Bu toplantılar, Erdoğan, Putin, Merkel ve Macron'un bir araya geleceği Dörtlü Liderler Zirvesi'ne hazırlık amacı taşıyor. O zirveye Ruhani'nin de davet edilme ihtimali var. İdlib'teki gelişmeler, çok ciddi sonuçlar doğurmaya gebe!
Türkiye, hem bölgede yaşanacak bir insanlık dramını önlemeye, hem de doğal olarak yaşanabilecek olumsuz gelişmelerden kendini korumaya çalışıyor. Başkan Erdoğan etkili bir diplomasi yürütüyor. Önce Rusya Devlet Başkanı Putin'le görüşecek. Daha sonra BM Genel Kurulu'nda yapacağı konuşmada İdlib'teki gelişmeleri değerlendirecek.
Ardından Dörtlü Liderler Zirvesi var.
Erdoğan'ın BM Genel Kurulu'nda yapacağı konuşma önemli. Muhtemelen orada ABD'nin iyi yüzlü politikalarını ve Suriye'de yaptığı terörle işbirliğini de dile getirecek.
***
Suriye'de hem bölge, hem de Türkiye için en büyük tehdit YPG. Çünkü, hem terörist, hem de bölücü bir güç. Arkasında ise ABD var.
Amerika, Avrupa gibi PKK'yı “terörist bir örgüt” olarak tanımlayan bir ülke. Ancak, Suriye'de PKK'nın uzantısı olan YPG ile iş tutuyor. Bütün hesaplarını da “müttefik” olarak gördüğü bu örgüt üzerinden yürütüyor.
İkiyüzlü bir tavır sergiliyor.
Şu anda Suriye'nin yüzde 30'u YPG'nun elinde. Ancak, bu yüzde 30'luk bölüm, Suriye'nin enerji kaynaklarının yüzde 70'i demek. Bütün doğal gaz ve petrol kaynakları, YPG'nin elindeki bölgelerde yoğunlaşmış durumda.
ABD taşeron olarak kullandığı bu örgütü, durup dururken oralara yerleştirmedi. O toprakları Suriye'den ayırarak elinde tutmak istiyor. En azından YPG güçlerine özerklik kopararak, emperyalist amaçlarını gerçekleştirme düşüncesi içinde.
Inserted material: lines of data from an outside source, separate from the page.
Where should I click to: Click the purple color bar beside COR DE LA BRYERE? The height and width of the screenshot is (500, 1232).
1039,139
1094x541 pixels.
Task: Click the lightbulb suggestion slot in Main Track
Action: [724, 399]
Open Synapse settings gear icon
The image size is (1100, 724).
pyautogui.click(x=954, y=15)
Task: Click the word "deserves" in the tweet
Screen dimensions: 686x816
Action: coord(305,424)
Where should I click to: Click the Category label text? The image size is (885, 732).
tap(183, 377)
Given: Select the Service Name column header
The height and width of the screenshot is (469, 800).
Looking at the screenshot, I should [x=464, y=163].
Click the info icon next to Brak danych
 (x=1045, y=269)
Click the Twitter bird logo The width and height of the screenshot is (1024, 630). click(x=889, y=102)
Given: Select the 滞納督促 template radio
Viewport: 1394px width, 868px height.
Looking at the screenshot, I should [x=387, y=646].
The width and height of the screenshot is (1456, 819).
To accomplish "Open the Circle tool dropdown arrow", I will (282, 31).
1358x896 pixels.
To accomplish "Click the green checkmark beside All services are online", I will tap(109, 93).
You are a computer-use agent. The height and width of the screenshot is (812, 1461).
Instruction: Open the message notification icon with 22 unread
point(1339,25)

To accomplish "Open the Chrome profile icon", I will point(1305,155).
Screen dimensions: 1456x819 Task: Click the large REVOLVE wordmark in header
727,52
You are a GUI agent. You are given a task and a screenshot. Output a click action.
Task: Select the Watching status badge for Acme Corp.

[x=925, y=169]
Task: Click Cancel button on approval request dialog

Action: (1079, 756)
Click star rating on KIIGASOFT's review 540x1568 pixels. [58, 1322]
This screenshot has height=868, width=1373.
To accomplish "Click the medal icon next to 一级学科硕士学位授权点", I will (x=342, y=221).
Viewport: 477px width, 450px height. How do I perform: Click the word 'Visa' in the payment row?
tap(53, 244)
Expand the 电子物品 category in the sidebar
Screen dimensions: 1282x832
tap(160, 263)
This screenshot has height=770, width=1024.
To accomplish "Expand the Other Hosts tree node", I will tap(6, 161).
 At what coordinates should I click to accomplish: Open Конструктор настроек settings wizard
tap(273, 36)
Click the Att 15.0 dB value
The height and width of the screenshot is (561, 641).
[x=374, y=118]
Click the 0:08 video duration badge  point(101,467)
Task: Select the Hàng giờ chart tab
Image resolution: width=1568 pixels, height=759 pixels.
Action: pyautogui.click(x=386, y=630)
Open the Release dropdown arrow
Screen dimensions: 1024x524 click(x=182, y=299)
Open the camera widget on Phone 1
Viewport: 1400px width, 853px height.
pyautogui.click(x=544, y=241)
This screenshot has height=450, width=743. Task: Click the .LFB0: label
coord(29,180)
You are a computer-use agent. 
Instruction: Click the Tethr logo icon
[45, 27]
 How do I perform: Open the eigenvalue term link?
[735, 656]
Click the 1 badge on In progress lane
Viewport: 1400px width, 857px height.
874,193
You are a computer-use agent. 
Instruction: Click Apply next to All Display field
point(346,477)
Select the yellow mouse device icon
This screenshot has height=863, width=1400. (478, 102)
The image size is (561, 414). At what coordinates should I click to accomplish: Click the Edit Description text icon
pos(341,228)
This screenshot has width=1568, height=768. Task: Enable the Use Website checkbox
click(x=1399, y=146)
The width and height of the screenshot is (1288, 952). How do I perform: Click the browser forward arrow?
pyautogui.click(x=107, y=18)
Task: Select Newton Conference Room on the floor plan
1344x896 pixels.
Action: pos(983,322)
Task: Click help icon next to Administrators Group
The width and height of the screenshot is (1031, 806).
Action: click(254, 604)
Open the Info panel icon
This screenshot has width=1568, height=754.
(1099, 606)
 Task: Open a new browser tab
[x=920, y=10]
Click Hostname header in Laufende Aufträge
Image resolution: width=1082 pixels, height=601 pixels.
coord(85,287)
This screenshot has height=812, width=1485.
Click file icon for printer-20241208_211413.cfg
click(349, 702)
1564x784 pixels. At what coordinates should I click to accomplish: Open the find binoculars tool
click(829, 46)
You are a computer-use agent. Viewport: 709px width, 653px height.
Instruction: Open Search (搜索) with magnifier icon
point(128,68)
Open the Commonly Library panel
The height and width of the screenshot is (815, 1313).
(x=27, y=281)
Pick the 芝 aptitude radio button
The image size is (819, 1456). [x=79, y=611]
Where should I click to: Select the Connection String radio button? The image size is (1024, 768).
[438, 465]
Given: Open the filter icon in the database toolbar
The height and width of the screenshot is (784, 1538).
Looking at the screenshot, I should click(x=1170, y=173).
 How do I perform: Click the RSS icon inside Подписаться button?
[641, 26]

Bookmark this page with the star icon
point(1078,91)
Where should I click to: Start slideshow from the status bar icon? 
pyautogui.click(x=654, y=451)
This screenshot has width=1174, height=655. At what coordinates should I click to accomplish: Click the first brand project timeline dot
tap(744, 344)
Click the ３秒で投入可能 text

YPG-PKK ise zaten taşeron bir örgüt. Zaman zaman Şam Rejimi ile zaman zaman da bölgedeki aşiretlerle işbirliği içine giriyor. Suriye'nin enerji kaynaklarından nemalanmaya çalışıyor.
Demem o ki…
Suriye'de yaşanan insanlık dramının da, dünyayı endişeye boğan mülteci krizinin arkasında da Amerika'nın emperyalist planları var. Durup dururken Suriye'de konuşlanmadı. YPG'yi kullanarak, Suriye'nin enerji kaynaklarını kontrolü altına almak ve ardından da çok uluslu şirketlerine peşkeş çekme hesapları yapıyor.
Bu amaç uğruna terör örgütlerine destek verip, insani bütün değerleri ayaklarının altına alabiliyor. Bunu da açıktan ve pervasızca yapıyor. Çünkü, DEAŞ gibi bahaneler artık inandırıcılığını yitirmiş durumda. ABD, Suriye'deki politikaları ile çirkin yüzünü artık maskeleyemiyor.
***
Amerika'nın bölgede hayata geçirmeye çalıştığı planların önündeki en önemli engellerden biri Türkiye. Eskiden olsaydı işi kolaydı. Ama artık karşısında eski Türkiye yok. Ankara “Senin menfaatlerin varsa, benim de menfaatlerim var” diyor. Ülkesinin bekasını ABD'nin menfaatlerinin üzerinde tutuyor. Bunu da insani değerleri zedelemeden yapıyor.
Bu yüzden patinaj yapan ve emperyalist amaçlarını gerçekleştiremeyen ABD uyguladığı politikalarla bizi cezalandırmaya çalışıyor. Bugün yaşadıklarımızın özeti budur!